Return every record exactly as it appears. Leave nothing out.
BEGIN Records to use
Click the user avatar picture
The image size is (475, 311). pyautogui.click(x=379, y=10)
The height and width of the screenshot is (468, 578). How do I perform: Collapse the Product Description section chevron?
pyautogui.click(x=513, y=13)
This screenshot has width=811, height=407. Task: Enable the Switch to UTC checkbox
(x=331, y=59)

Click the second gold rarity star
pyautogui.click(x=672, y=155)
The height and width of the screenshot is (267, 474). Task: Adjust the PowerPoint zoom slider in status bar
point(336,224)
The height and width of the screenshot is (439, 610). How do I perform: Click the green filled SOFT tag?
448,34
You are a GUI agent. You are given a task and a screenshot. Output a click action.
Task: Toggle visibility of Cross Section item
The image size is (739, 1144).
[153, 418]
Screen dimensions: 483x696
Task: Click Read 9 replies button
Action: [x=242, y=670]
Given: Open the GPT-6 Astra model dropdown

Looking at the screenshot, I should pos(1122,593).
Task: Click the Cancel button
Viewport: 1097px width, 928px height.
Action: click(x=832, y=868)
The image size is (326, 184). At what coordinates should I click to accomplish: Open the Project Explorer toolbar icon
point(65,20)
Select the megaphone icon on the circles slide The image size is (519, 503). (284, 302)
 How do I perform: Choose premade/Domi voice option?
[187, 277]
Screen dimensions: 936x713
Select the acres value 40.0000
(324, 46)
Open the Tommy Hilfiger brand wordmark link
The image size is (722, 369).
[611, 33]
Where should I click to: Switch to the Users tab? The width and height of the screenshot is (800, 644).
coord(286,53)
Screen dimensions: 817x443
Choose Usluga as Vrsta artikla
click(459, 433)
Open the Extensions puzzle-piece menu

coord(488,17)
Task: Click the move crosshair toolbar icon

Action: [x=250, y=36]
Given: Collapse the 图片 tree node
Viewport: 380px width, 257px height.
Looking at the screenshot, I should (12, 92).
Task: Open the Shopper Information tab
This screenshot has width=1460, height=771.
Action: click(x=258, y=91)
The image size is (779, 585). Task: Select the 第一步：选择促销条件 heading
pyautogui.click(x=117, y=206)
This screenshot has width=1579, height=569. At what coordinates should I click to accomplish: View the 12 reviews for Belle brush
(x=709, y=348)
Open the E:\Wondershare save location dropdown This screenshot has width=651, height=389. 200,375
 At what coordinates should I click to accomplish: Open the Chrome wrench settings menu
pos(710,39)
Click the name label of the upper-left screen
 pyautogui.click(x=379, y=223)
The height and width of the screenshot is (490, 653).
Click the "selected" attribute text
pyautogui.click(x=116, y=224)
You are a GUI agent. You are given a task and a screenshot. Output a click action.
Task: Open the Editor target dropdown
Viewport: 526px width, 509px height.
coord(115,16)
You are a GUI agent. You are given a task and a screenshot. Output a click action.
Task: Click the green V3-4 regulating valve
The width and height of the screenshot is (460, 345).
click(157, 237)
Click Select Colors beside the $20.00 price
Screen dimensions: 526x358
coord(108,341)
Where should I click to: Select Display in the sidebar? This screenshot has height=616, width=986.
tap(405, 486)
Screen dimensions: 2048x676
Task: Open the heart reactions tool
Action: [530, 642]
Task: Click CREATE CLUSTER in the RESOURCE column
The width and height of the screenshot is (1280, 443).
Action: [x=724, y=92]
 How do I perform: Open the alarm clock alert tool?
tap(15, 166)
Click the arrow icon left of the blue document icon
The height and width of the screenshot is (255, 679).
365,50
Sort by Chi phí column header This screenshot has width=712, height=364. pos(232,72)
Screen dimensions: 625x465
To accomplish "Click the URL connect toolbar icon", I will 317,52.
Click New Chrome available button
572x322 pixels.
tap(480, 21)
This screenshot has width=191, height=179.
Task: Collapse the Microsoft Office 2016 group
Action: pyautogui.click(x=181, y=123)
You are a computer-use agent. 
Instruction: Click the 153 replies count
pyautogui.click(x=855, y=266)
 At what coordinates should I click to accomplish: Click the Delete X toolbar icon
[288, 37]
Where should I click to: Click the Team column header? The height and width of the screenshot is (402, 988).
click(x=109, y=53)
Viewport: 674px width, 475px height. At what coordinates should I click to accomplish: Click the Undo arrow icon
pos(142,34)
END Records to use
> _Response for this exercise_:
Click the user avatar picture
The image size is (475, 311). pyautogui.click(x=379, y=10)
The height and width of the screenshot is (468, 578). How do I perform: Collapse the Product Description section chevron?
pyautogui.click(x=513, y=13)
This screenshot has width=811, height=407. Task: Enable the Switch to UTC checkbox
(x=331, y=59)

Click the second gold rarity star
pyautogui.click(x=672, y=155)
The height and width of the screenshot is (267, 474). Task: Adjust the PowerPoint zoom slider in status bar
point(336,224)
The height and width of the screenshot is (439, 610). How do I perform: Click the green filled SOFT tag?
448,34
You are a GUI agent. You are given a task and a screenshot. Output a click action.
Task: Toggle visibility of Cross Section item
The image size is (739, 1144).
[153, 418]
Screen dimensions: 483x696
Task: Click Read 9 replies button
Action: [x=242, y=670]
Given: Open the GPT-6 Astra model dropdown

Looking at the screenshot, I should pos(1122,593).
Task: Click the Cancel button
Viewport: 1097px width, 928px height.
Action: click(x=832, y=868)
The image size is (326, 184). At what coordinates should I click to accomplish: Open the Project Explorer toolbar icon
point(65,20)
Select the megaphone icon on the circles slide The image size is (519, 503). (284, 302)
 How do I perform: Choose premade/Domi voice option?
[187, 277]
Screen dimensions: 936x713
Select the acres value 40.0000
(324, 46)
Open the Tommy Hilfiger brand wordmark link
The image size is (722, 369).
[611, 33]
Where should I click to: Switch to the Users tab? The width and height of the screenshot is (800, 644).
coord(286,53)
Screen dimensions: 817x443
Choose Usluga as Vrsta artikla
click(459, 433)
Open the Extensions puzzle-piece menu

coord(488,17)
Task: Click the move crosshair toolbar icon

Action: [x=250, y=36]
Given: Collapse the 图片 tree node
Viewport: 380px width, 257px height.
Looking at the screenshot, I should (12, 92).
Task: Open the Shopper Information tab
This screenshot has width=1460, height=771.
Action: click(x=258, y=91)
The image size is (779, 585). Task: Select the 第一步：选择促销条件 heading
pyautogui.click(x=117, y=206)
This screenshot has width=1579, height=569. At what coordinates should I click to accomplish: View the 12 reviews for Belle brush
(x=709, y=348)
Open the E:\Wondershare save location dropdown This screenshot has width=651, height=389. 200,375
 At what coordinates should I click to accomplish: Open the Chrome wrench settings menu
pos(710,39)
Click the name label of the upper-left screen
 pyautogui.click(x=379, y=223)
The height and width of the screenshot is (490, 653).
Click the "selected" attribute text
pyautogui.click(x=116, y=224)
You are a GUI agent. You are given a task and a screenshot. Output a click action.
Task: Open the Editor target dropdown
Viewport: 526px width, 509px height.
coord(115,16)
You are a GUI agent. You are given a task and a screenshot. Output a click action.
Task: Click the green V3-4 regulating valve
The width and height of the screenshot is (460, 345).
click(157, 237)
Click Select Colors beside the $20.00 price
Screen dimensions: 526x358
coord(108,341)
Where should I click to: Select Display in the sidebar? This screenshot has height=616, width=986.
tap(405, 486)
Screen dimensions: 2048x676
Task: Open the heart reactions tool
Action: [530, 642]
Task: Click CREATE CLUSTER in the RESOURCE column
The width and height of the screenshot is (1280, 443).
Action: [x=724, y=92]
 How do I perform: Open the alarm clock alert tool?
tap(15, 166)
Click the arrow icon left of the blue document icon
The height and width of the screenshot is (255, 679).
365,50
Sort by Chi phí column header This screenshot has width=712, height=364. pos(232,72)
Screen dimensions: 625x465
To accomplish "Click the URL connect toolbar icon", I will 317,52.
Click New Chrome available button
572x322 pixels.
tap(480, 21)
This screenshot has width=191, height=179.
Task: Collapse the Microsoft Office 2016 group
Action: pyautogui.click(x=181, y=123)
You are a computer-use agent. 
Instruction: Click the 153 replies count
pyautogui.click(x=855, y=266)
 At what coordinates should I click to accomplish: Click the Delete X toolbar icon
[288, 37]
Where should I click to: Click the Team column header? The height and width of the screenshot is (402, 988).
click(x=109, y=53)
Viewport: 674px width, 475px height. At what coordinates should I click to accomplish: Click the Undo arrow icon
pos(142,34)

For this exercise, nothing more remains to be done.